藤田:若い人の注文が増えて、客層の広がりを感じています。皆さんの植物ライフの中に、盆栽がしっかりカテゴライズされたのではないでしょうか。「盆栽ってカッコイイね、かわいいね」という認識が浸透して、暮らしの中に自然に溶け込んでいるように思います。地味で、お年寄りの趣味という古臭い盆栽のイメージが払拭されたということでしょう。ここまで盆栽に対するイメージが変わってきたのは、「マン盆栽」で知られるマンボミュージシャンのパラダイス山元さん※1や盆栽作家の小林健二さん※2といった方々の影響も大きいと思います。 |
今のエコブームも、盆栽人気とどこかでつながっているような気がします。 藤田:観葉植物と違って、盆栽は基本的に屋外で育てるものです。毎日水やりをしたり、陽に当てたり、年数が経てば植え替えをしたりと手をかけてやる必要があります。そうして世話をする中で、「土って大事だよな」とか、いろいろ想像したり発見することがあると思うんです。ですから、盆栽を育てることを通して、環境を考える意識が芽生えるのはとても自然なことですよね。 「育てる」という話が出ましたが、あらためて盆栽の魅力や楽しみ方はどんなところにあるとお考えですか。 藤田:盆栽には、創る楽しみ、飾る楽しみ、観る楽しみがあります。たとえば、20~30歳代は創る、40~50歳代は飾る、60歳代以降は観ることを中心にして、一生を通じた楽しみ方もできます。一本の木を育てながら、いろいろとイマジネーションを広げる楽しみもあります。

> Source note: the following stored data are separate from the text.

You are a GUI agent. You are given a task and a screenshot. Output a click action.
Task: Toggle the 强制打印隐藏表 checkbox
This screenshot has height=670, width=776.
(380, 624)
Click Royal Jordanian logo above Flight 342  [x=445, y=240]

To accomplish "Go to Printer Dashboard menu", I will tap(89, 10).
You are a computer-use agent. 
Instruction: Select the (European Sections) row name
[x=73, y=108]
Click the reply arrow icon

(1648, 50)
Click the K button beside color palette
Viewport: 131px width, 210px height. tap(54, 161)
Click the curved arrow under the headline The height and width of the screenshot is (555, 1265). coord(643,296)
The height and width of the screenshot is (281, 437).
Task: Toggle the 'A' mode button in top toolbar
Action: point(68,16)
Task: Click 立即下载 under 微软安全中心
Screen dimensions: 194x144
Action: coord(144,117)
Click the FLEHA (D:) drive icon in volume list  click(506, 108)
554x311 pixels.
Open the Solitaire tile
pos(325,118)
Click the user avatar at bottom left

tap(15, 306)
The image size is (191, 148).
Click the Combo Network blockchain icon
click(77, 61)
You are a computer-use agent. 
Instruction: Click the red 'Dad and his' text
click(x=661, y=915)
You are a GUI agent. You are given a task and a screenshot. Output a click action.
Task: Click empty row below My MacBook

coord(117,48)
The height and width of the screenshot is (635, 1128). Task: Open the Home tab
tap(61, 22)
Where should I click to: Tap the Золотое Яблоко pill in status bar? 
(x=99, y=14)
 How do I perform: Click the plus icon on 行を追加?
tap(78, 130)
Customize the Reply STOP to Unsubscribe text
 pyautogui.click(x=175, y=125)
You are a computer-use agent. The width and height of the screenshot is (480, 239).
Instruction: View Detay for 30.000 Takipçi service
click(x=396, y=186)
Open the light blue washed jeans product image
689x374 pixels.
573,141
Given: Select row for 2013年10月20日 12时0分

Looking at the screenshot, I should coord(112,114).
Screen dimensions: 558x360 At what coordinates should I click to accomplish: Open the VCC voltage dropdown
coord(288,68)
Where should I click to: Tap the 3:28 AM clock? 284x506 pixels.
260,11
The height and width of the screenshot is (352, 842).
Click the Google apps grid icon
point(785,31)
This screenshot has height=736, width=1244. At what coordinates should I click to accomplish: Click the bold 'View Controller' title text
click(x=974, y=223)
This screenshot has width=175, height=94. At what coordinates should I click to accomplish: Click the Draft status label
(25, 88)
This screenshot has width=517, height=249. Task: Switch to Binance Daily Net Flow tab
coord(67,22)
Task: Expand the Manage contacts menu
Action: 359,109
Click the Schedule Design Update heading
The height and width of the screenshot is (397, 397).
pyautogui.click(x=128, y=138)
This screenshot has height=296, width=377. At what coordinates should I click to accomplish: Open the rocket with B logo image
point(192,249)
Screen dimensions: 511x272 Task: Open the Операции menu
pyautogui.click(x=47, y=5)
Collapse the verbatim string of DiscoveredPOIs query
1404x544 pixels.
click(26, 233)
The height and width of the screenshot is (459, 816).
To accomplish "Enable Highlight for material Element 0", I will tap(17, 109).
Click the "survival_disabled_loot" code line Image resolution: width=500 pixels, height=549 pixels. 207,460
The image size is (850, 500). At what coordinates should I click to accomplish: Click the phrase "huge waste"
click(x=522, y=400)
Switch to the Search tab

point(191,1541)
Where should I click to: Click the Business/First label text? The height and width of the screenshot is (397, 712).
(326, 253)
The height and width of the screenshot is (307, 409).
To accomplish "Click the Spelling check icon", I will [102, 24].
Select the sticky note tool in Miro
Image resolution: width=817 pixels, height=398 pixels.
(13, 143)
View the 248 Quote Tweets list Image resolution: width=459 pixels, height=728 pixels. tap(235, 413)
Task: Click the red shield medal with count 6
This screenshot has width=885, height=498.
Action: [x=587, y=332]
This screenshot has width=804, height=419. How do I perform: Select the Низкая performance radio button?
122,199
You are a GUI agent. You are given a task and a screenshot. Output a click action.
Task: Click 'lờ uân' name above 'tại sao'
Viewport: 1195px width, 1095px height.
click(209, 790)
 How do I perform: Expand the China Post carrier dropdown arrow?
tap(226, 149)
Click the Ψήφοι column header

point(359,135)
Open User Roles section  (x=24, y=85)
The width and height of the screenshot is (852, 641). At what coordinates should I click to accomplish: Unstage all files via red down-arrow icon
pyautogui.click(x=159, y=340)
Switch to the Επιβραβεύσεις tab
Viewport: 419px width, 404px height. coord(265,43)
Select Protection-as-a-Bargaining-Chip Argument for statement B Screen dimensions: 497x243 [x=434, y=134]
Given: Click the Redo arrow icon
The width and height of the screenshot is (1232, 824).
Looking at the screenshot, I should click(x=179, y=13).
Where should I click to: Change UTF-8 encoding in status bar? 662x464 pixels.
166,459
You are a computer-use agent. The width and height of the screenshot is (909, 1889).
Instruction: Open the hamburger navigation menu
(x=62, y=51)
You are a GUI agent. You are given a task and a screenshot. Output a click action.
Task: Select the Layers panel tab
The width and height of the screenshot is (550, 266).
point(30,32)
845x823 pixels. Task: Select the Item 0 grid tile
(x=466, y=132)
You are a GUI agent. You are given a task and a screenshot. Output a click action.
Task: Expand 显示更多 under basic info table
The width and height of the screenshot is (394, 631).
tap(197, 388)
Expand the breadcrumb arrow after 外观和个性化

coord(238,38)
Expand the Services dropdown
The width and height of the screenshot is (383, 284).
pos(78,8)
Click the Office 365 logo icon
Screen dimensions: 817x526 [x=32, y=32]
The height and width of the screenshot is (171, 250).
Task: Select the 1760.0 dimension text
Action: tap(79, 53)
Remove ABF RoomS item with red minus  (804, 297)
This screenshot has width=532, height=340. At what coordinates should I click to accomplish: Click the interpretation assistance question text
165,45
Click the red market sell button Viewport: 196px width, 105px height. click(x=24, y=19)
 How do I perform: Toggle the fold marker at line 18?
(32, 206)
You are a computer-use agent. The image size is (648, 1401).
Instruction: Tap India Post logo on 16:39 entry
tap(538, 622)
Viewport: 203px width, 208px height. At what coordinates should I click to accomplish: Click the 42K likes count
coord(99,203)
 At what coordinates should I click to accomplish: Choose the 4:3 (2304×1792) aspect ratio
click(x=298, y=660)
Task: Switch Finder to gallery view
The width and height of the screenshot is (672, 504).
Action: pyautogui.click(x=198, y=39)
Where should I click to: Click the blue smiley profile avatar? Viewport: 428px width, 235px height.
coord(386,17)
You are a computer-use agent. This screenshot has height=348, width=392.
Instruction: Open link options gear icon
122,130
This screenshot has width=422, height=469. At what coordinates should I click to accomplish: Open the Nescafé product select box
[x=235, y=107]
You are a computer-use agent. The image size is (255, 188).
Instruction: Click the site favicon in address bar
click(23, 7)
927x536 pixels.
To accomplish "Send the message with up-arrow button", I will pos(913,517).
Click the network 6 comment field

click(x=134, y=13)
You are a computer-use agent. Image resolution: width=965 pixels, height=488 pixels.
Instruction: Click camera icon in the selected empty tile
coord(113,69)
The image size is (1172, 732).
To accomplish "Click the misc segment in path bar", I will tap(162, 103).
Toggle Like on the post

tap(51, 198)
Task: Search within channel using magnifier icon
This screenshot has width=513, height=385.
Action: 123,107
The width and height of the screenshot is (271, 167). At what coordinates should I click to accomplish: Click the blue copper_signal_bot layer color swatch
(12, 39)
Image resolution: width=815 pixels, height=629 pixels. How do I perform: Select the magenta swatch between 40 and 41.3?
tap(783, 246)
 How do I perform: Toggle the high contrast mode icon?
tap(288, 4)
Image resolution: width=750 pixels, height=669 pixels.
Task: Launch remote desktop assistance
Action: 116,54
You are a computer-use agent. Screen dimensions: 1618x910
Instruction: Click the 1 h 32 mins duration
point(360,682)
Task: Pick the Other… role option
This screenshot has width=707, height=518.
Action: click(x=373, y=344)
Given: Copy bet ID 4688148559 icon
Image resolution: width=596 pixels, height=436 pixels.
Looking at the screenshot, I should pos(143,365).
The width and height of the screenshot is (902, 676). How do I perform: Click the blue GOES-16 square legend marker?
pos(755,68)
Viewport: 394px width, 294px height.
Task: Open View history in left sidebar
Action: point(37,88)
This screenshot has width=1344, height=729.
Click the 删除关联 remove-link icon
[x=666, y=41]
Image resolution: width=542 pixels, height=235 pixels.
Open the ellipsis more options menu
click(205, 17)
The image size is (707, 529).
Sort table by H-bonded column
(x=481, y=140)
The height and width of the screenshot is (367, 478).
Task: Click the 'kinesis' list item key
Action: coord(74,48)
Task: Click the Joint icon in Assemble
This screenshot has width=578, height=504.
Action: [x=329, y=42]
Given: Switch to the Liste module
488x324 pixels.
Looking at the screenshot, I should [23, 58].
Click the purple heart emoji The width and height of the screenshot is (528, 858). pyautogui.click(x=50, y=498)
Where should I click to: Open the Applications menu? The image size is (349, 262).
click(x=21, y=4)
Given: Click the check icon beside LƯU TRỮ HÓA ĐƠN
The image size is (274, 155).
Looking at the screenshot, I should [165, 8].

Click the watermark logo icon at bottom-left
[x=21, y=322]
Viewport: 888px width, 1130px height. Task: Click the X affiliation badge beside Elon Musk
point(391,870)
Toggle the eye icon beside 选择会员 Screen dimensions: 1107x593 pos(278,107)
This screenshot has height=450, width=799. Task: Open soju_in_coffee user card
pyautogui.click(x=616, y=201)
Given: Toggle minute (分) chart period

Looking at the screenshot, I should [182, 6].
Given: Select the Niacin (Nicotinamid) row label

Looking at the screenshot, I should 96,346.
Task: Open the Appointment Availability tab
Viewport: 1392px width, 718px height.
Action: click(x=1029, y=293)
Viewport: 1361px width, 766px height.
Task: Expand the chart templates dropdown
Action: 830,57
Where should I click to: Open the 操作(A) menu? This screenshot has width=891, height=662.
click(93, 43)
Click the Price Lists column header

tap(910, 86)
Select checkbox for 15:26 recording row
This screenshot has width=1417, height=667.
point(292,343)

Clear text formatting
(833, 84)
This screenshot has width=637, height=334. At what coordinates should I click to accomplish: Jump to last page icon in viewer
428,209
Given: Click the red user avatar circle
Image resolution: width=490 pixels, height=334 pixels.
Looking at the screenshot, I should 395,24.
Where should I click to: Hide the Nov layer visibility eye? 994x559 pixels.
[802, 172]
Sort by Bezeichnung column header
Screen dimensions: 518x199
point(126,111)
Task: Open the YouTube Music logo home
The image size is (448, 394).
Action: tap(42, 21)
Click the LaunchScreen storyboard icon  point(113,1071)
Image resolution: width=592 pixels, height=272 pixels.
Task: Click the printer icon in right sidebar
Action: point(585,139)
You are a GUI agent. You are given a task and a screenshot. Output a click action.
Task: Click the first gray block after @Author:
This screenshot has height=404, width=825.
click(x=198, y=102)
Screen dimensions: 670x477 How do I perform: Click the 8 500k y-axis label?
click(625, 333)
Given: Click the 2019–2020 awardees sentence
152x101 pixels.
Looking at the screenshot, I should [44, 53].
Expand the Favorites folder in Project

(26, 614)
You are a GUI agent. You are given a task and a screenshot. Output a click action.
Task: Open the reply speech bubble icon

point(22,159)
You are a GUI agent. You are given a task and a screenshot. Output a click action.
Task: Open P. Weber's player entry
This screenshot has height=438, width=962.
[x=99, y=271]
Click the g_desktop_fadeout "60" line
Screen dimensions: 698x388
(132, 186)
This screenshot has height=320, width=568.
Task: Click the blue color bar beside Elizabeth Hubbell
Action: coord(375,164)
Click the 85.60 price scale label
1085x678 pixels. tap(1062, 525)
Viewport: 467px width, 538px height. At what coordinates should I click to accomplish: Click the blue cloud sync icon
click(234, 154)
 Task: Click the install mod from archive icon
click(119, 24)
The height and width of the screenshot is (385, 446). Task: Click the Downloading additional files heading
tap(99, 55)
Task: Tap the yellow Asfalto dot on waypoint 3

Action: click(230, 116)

旅先で出会った松の木に、自分の盆栽の松の姿を重ね合わせたり、松の木から松林が広がっていた海辺の風景や記憶を思い起こしたり…。盆栽を育てるようになって、森や林や水や太陽について考えるようになったという人もいるでしょうね。それに、手をかけて育てていると、慈しみが出てきます。10年も経っている木なのだから、枯らすわけにはいかないぞとか。世話して育てることへのモチベーションを保ちやすいのも盆栽の特長ですよね。 父から子へ、世代を超えて育てることができるのも盆栽の魅力ですね。 |
藤田:そうですね、木は長生きですからね。自分が死んでも、木は生きている。自分より長く生きる可能性を秘めた木を育てるというのも盆栽の大きな魅力です。たとえば、趣味として高価な時計やクルマ、ダイヤモンドなどを持っていたとします。クルマはだんだん朽ちてきますね。ダイヤは朽ちないけれど、全く形が変化しない。でも、盆栽は年を経るごとに幹が太くなり、枝が形を変えて変化していく。手入れさえしてやれば、姿かたちが良くなっていくんです。何十年と育てられるのは、盆栽だけじゃないですか。そうした意味で、盆栽の存在価値は非常に貴重ですよね。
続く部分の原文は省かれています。